▸ Problem to solve
Reproduce a passage from the conversation excerpt word for word, starting at the words "Matt Taibbi: That" and ending after "only looks six.".

▸ Source extract
(begin)

Walter Kirn: And in that sense, the news has a consolatory function. In other words, it allows us all to believe that the terrible things about our world are temporary, justified, part of a process, inevitable, et cetera, so that we don’t have to feel bad about. The news tells us that wars are somebody else’s fault, that economic suffering is often transitional or transitory, or is the result of bad people and bad rulers that we’re going to get rid of. And insofar as the country is in a moral panic, and it’s in about 10 of them right now, we tell ourselves that canceling people, censoring them, ruining their lives, throwing them into silence and ignoring them is somehow always deserved, part of the engine of progress.

I saw a tweet the other day by a recording artist who somebody had said they didn’t like their song. It was too politically correct. And this guy said, “You’re not the people I want at my concerts anyway. I’m glad this offended you because now I know there’s one less in my audiences.” So our little children locked away now are all there because they were bad. And our media has developed about a thousand ways of convincing us that anybody who’s unhappy or upset or losing out is defective, wrong, politically backwards, socially unacceptable in some way. We can’t just stare at the fact that they exist, that we have constructed a society that depends on losing. We’ve even constructed a media and a discourse, which depends on constantly kicking people out, silencing them, and even villainizing, vilifying them.

Matt Taibbi: That closet is getting a little crowded in the modern landscape. We keep shoving people in there, the number of people who are shoved to the side. This story’s concern with suffering, but there’s also like an element of modern media of just exile where we take people and they’re no longer discussed or they’re un-personed. But the overall effect is the same. It’s the strengthening of this collective at the expense of the individual, the idiosyncratic individual, which coincides with our AI topic, right? I mean, the broad mean stays healthy, unconcerned, guiltless, and then we keep stuffing the ugly human, sore covered human side of ourselves that’s in a mop closet and is really 10 years old but only looks six.

Walter Kirn: The other brilliant feature of this story is that it stipulates the absolute minimum of suffering. It’s only one person, one child, and you don’t see them. It whittles it down to its theoretical minimum and says, “Would you still be content if it were only one?”

Because we live in a world of course where millions suffer. Tens of thousands die. Maybe hundreds of millions are without the resources for thriving. But if it were only one, would you be okay? And the story says most people would be. It’s Buddhist in it that it doesn’t criticize them. In fact, it’s only doubt. It’s about, “Who are these people who walk away? What are they thinking? I can’t quite imagine.”

Matt Taibbi: “Where do you think they’re going?”

(end)

▸ Data rows
(begin)

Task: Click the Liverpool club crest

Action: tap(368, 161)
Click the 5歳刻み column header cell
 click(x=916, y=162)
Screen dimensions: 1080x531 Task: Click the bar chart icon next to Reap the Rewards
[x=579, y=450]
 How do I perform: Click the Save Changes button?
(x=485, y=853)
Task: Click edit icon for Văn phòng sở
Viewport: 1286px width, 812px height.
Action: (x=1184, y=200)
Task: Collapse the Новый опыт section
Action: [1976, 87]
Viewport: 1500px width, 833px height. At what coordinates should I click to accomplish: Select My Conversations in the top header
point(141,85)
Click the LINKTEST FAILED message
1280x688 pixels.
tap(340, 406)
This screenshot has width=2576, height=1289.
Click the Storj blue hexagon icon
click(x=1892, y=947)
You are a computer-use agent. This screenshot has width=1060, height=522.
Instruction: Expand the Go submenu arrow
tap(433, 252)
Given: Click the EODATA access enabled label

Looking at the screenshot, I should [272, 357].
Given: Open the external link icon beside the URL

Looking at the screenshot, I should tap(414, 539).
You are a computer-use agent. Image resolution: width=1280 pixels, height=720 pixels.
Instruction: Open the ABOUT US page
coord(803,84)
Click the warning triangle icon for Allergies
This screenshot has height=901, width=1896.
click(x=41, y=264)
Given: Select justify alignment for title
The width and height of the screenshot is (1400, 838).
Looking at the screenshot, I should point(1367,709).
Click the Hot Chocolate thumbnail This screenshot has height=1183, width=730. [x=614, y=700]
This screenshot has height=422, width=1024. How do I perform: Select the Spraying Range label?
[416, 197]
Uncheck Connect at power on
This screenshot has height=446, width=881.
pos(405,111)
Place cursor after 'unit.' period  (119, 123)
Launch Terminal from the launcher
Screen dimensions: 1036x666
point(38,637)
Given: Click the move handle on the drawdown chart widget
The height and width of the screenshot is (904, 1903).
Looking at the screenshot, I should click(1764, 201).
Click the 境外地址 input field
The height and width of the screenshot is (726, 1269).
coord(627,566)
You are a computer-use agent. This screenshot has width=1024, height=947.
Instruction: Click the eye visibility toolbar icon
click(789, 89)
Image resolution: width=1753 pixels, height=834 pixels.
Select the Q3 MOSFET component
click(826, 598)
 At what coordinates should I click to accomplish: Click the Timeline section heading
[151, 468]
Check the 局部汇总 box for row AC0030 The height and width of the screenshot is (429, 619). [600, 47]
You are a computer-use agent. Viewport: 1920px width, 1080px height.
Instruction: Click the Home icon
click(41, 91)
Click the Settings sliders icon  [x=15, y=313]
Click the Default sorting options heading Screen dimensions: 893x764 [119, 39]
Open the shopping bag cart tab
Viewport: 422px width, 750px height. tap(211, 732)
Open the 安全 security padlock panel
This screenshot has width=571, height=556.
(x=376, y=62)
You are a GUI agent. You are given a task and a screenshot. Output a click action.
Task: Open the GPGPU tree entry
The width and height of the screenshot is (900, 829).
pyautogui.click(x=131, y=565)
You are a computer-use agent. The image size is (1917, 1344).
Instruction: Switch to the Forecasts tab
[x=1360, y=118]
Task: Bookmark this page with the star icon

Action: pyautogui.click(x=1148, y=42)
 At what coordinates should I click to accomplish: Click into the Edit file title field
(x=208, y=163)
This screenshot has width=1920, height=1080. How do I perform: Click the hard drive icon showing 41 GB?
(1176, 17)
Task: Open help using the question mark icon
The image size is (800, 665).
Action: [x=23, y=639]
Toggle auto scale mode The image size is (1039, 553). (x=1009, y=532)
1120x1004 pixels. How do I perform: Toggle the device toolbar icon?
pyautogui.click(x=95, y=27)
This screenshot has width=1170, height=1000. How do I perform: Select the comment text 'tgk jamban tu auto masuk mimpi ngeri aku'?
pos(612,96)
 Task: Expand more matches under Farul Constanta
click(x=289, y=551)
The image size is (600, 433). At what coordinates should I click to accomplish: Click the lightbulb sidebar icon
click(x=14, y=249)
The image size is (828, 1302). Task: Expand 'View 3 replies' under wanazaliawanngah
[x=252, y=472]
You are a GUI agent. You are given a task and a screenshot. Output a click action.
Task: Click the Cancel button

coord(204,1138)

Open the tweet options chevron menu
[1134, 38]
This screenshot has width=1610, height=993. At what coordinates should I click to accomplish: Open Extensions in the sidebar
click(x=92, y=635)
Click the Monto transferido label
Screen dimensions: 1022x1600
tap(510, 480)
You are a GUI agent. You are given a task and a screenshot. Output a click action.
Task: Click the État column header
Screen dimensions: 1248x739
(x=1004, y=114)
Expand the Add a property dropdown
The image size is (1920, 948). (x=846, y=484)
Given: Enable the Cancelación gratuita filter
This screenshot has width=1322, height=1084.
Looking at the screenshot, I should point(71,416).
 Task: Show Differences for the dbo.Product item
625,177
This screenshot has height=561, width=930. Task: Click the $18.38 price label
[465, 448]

(end)

▸ Output for this task
Matt Taibbi: That closet is getting a little crowded in the modern landscape. We keep shoving people in there, the number of people who are shoved to the side. This story’s concern with suffering, but there’s also like an element of modern media of just exile where we take people and they’re no longer discussed or they’re un-personed. But the overall effect is the same. It’s the strengthening of this collective at the expense of the individual, the idiosyncratic individual, which coincides with our AI topic, right? I mean, the broad mean stays healthy, unconcerned, guiltless, and then we keep stuffing the ugly human, sore covered human side of ourselves that’s in a mop closet and is really 10 years old but only looks six.